Talente verpflichten, ausbilden, für große Summen verkaufen und sich so wirtschaftlich weiterzuentwickeln ist ein Modell, das viele Bundesligisten verfolgen. So auch 1899 Hoffenheim. Die Sinsheimer verzeichnen in diesem Sommer Rekord-Einnahmen im dreistelligen Millionenbereich, könnten dank Nadiem Amiri oder Andrej Kramaric noch mehr Geld einnehmen, müssen die sportlich schweren Verluste aber gleichzeitig kompensieren. Obwohl Manager Alexander Rosen gerade einmal zehn Millionen Euro in neues Spielermaterial investierte, sieht Innenverteidiger Florian Hübner die TSG gut aufgestellt.

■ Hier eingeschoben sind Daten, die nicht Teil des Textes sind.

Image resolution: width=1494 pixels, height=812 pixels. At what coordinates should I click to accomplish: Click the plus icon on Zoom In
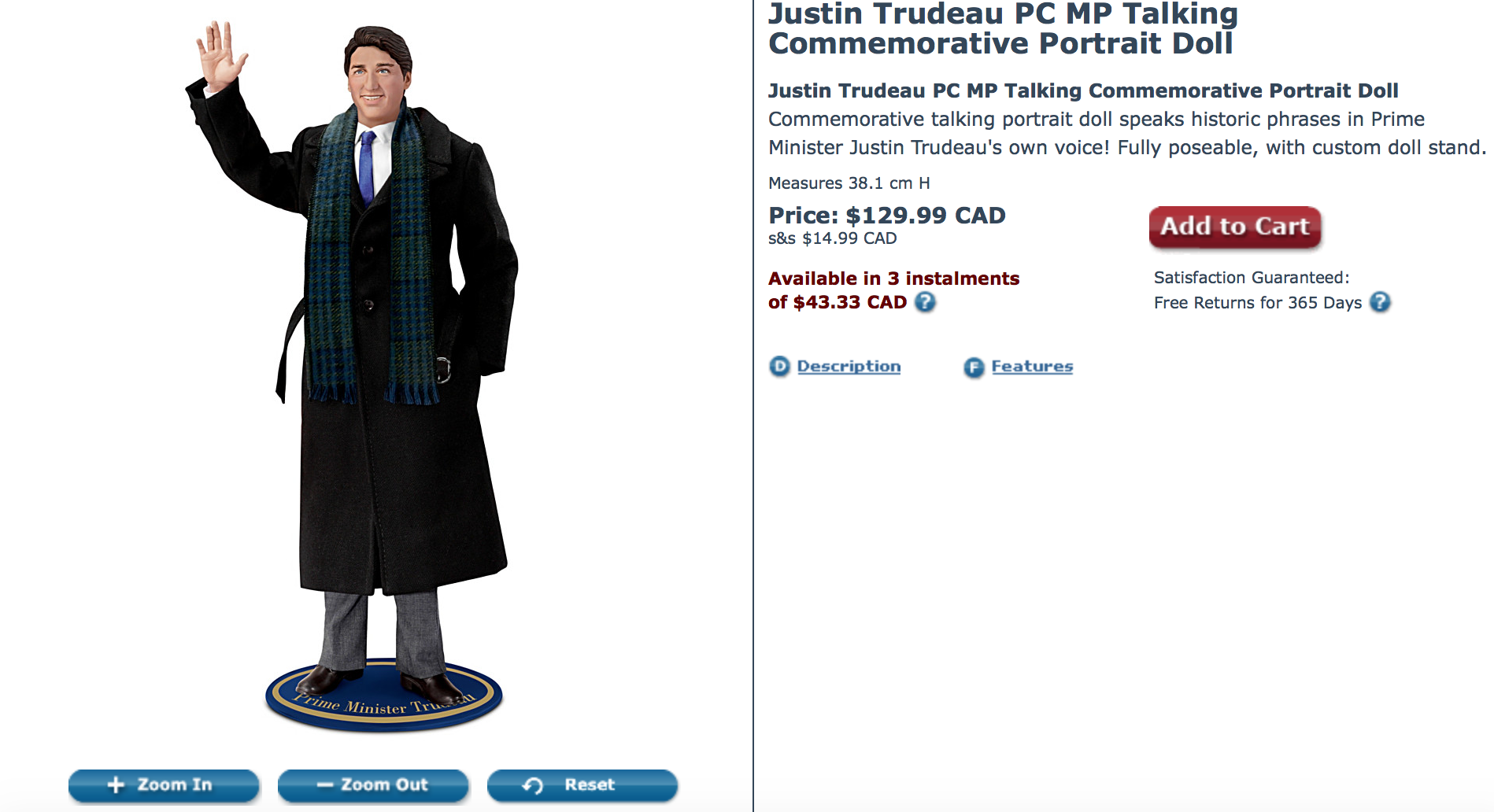tap(116, 785)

Mit Kerem Demirbay, Nico Schulz und Joelinton verlor der Tabellenneunte der Saison gleich drei absolute Leistungsträger. Die Transfersummen in Höhe von 101,5 Millionen Euro sind eine durchaus ordentliche Entschädigung, doch das Trio zu ersetzen, stellt für Alfred Schreuder und Alexander Rosen eine große Herausforderung dar.

Joelinton,Mikael Ishak

  Der jüngste und teuerste Abgang: Für fixe 44 Millionen Euro wechselte Joelinton (l.) auf die Insel zu Newcastle United



Auf der Habenseite stehen Konstantinos Stafylidis, Ihlas Bebou, Philipp Pentke und Sargis Adamyan. Bezogen auf weitere Neuzugänge bleibt es ungewöhnlich ruhig, ein Grund dafür ist der 30 Mann große Kader. Allein mit mit Kevin Akpoguma, Justin Hoogma, Havard Nordtveidt, Steven Zuber, Vincenzo Grifo und Philipp Ochs sind sechs Leihspieler wieder zurückgekehrt. 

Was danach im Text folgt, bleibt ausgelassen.